Les entreprises chinoises ont rapidement réalisé que procéder à des acquisitions moins
médiatisées ou sans participation majoritaire est une approche plus raisonnable présentant
de meilleures chances de succès. Par exemple, à l’été 2007, la China Investment
Corporation a mis la main sur 10% du groupe Blackstone pour 3 milliards de dollars et la
China Development Bank a acheté une part de 3.1 milliards de dollars dans la banque
anglaise Barclays. À l’automne 2007, la banque chinoise CITIC a acquis une
participation minoritaire de 1 milliard de dollars dans Bear Sterns et la China Investment
Corporation a continué sa vague d’acquisitions en mettant la main sur presque 10% de
Morgan Stanley pour 5 milliards de dollars. Les entreprises chinoises ont également
continué à investir dans des régions du globe où il y a moins de réticences face aux
investissements de l’empire du milieu. Par exemple, en 2007, la Industrial and
Commercial Bank of China a acquis pour 5.5 milliards de dollars une participation
minoritaire de 20% dans la plus grande banque d’Afrique, la Standard Bank Group Ltd.
Cette nouvelle stratégie permet aux entreprises chinoises de faire des investissements
considérables sans être la cible de mesures protectionnistes. Un bon exemple de cela
affecte indirectement le Québec. Il y a quelques mois, plusieurs analystes pensaient que
les chinois allaient mettre la main sur RioTinto, la société qui a acquis Alcan l’année
dernière. Les chinois avaient une autre stratégie et une alliance a eu lieu entre Chinalco et
Alcoa pour faire l’acquisition de 9% de l’ensemble de Rio Tinto pour 14 milliards de
dollars. Dans cette transaction, Chinalco n’avait pas besoin du support financier d’Alcoa
(Alcoa n’a contribué qu’à 1.2 des 14 milliards), mais bien d’un partenaire non-chinois
pour donner à la transaction un air moins agressif.

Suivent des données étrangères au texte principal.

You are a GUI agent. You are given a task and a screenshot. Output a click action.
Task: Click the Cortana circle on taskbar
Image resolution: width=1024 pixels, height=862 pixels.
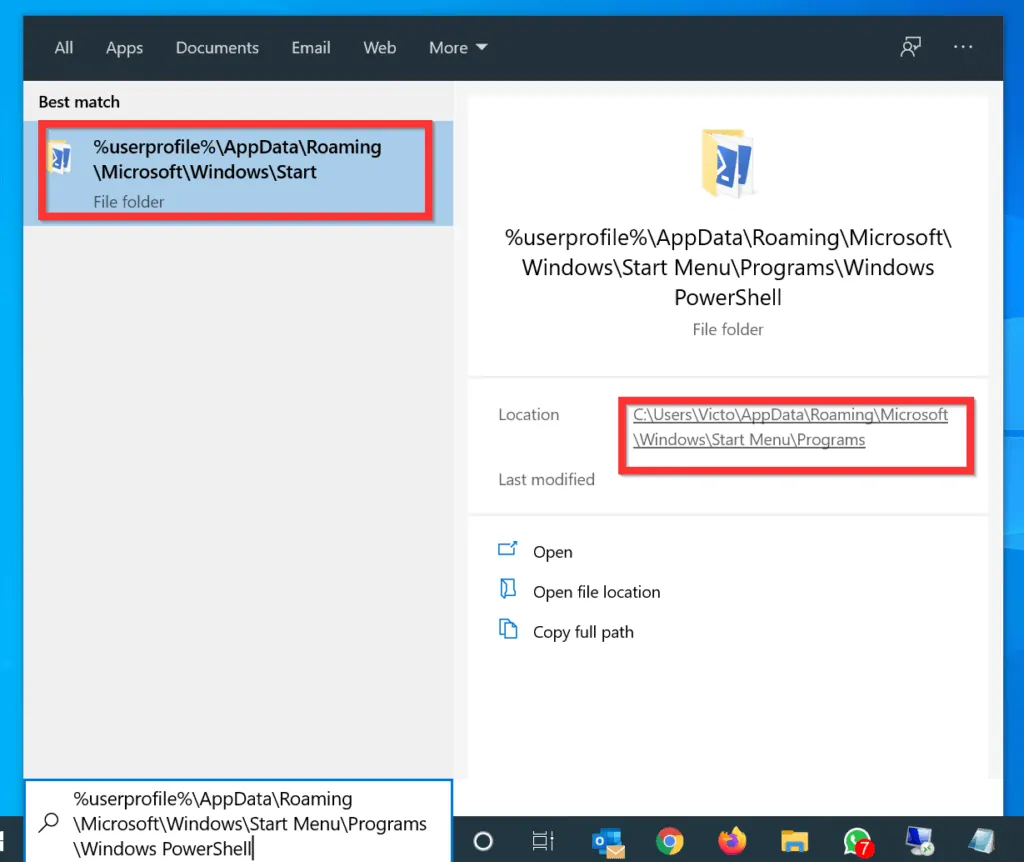click(483, 841)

Durant les mois et années à venir, il est fort probable que les entreprises chinoises
continueront à faire des acquisitions à travers le monde. Le Canada, en partie grâce à ses
secteurs minier, de l’énergie, des ressources naturelles et de la biotechnologie, sera un
lieu prisé pour les investissements et les fusions et acquisitions par des entreprises
chinoises. Tout cela va bien évidemment avoir un impact sur le monde des affaires au
Canada. Avis aux avocats, ne soyez pas étonnés si un de vos clients se fait prochainement
approcher par une entreprise chinoise!
Note : L’auteur, stagiaire chez Fasken Martineau, vient de compléter une maîtrise en
droit chinois à l’Université Tsinghua de Beijing. Il est également détenteur d’un
baccalauréat en droit de l’Université de Montréal, d’une maîtrise en Common Law et
droit transnational de l’Université de Sherbrooke et d’un certificat d’études économiques
conjoint de la London School of Economics et de la Peking University.
L’auteur s’exprime ici à titre personnel.